**EXERCISE OBJECTIVE:** Please continue the news item about Defense Department instrumentation awards to researchers at UC San Diego and Scripps, starting right after its last line. The records that follow it are not part of the article.

**TEXT SEGMENT:**
Four researchers at UC San Diego and Scripps Institution of Oceanography have been chosen from among 735 applicants for Defense Department research instrumentation awards, which average $268,000 each, the Pentagon announced Wednesday.

Scripps Institution of Oceanography. Photo via Wikimedia Commons
Scripps Institution of Oceanography. Photo via Wikimedia Commons

Some 149 university researchers at 84 institutions were selected.

The Defense University Research Instrumentation Program, the Pentagon says, “supports the purchase of state-of-the-art equipment that augments current university capabilities or develops new capabilities to perform cutting-edge defense research and associated graduate student research training.”

UCSD winners, chosen by the Office of Naval Research, were:

  • William Hodgkiss, an electrical engineer, whose award will pay a two-dimensional array for acoustic field structure research. He is on the staff of the Marine Physical Laboratory at Scripps.

**THE DATA:**
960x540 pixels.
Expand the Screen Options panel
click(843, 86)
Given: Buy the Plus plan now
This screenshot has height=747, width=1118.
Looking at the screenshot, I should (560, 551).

==

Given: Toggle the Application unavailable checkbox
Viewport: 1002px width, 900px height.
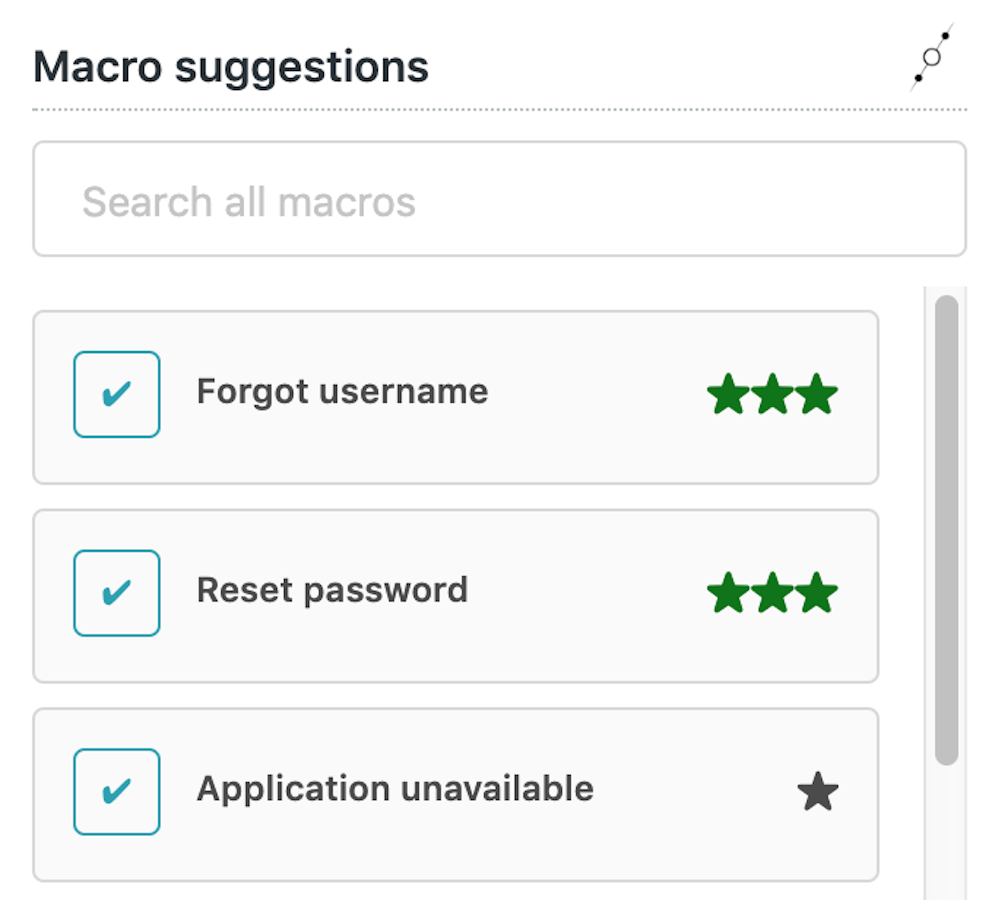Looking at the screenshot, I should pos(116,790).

**EXERCISE ANSWER:**
  • Andrew Lucas, a Scripps researcher whose award was for real-time data telemetry onboard the wirewalker wave-powered profiling vehicle.
  • Robert Pinkel, a professor of oceanography, whose award was for improving performance of a hydrographic Doppler sonar system.
  • And Caglar Yardim, an electrical engineer and assistant project scientist, whose award was for lower atmosphere electromagnetic propagation measurement.

The Defense Department says awards totaled $39.9 million, ranging from $40,000 to $1.1 million.

“The Defense University Research Instrumentation Program is highly competitive,” the Pentagon said. “The military service research offices solicited proposals from university investigators conducting science and engineering research of importance to DOD. This includes research that underpins advances in materials and quantum science; computing and networks; electronics and electro-optics; neuroscience; fluid dynamics; robotics and autonomous systems; and ocean, environmental, and biological science and engineering.”